A group of journalists from different media organisations have ended a three day field visit to the Senegalese village of Wassadou in the region of Tambacounda. The journalists, who are also members of a network of media professionals on land reforms and governance, organised the field visit to familiarise themselves with issues arising from land disputes in rural and semi-urban areas.

The visit, organised by civil society groups such as Actionaid Senegal and APPROVAC (a local organization helping banana farmers on the banks of the river Gambia) came in the wake of a controversial land dispute between the communities of Wassadou and a franco-Lebanese and Senegalese national who is claiming several thousands hectares of land from the people of Wassadou and its environs.

Gilbert Khayyat is reclaiming approximately 3,123 hectares of land, which his late grandfather bought with a land title deed in 1932; in addition to the claim that the inhabitants of Wassadou and thirteen other villages have been exploiting the land for several years without his consent.

However, the villagers state that the land was granted to them by the state several decades ago when many villages near the Niokolokoba game reserve were relocated to safer sites.

# TASKS FOR THIS EXERCISE:
a. Transcribe the stretch of the Wassadou land dispute passage from "The visit, organised" through "without his consent.".
b. According to the Wassadou land dispute passage, how many hectares of land is Gilbert Khayyat reclaiming?

# GIVEN INFORMATION:
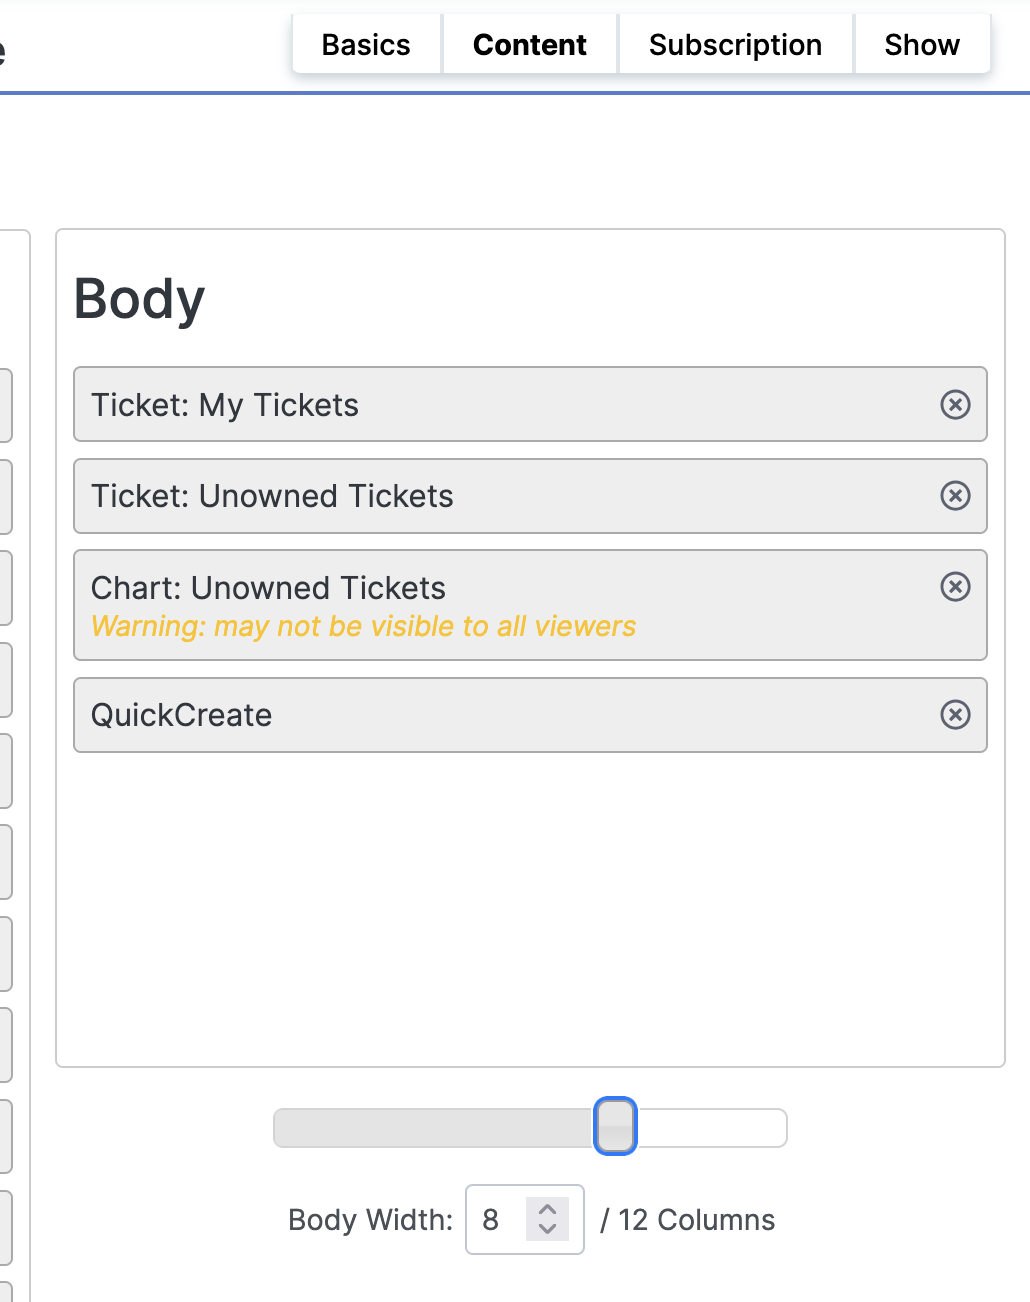Switch to the Content tab
The height and width of the screenshot is (1302, 1030).
tap(530, 45)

# SOLUTIONS TO THE PROBLEMS:
a.
The visit, organised by civil society groups such as Actionaid Senegal and APPROVAC (a local organization helping banana farmers on the banks of the river Gambia) came in the wake of a controversial land dispute between the communities of Wassadou and a franco-Lebanese and Senegalese national who is claiming several thousands hectares of land from the people of Wassadou and its environs.

Gilbert Khayyat is reclaiming approximately 3,123 hectares of land, which his late grandfather bought with a land title deed in 1932; in addition to the claim that the inhabitants of Wassadou and thirteen other villages have been exploiting the land for several years without his consent.

b. Approximately 3,123 hectares.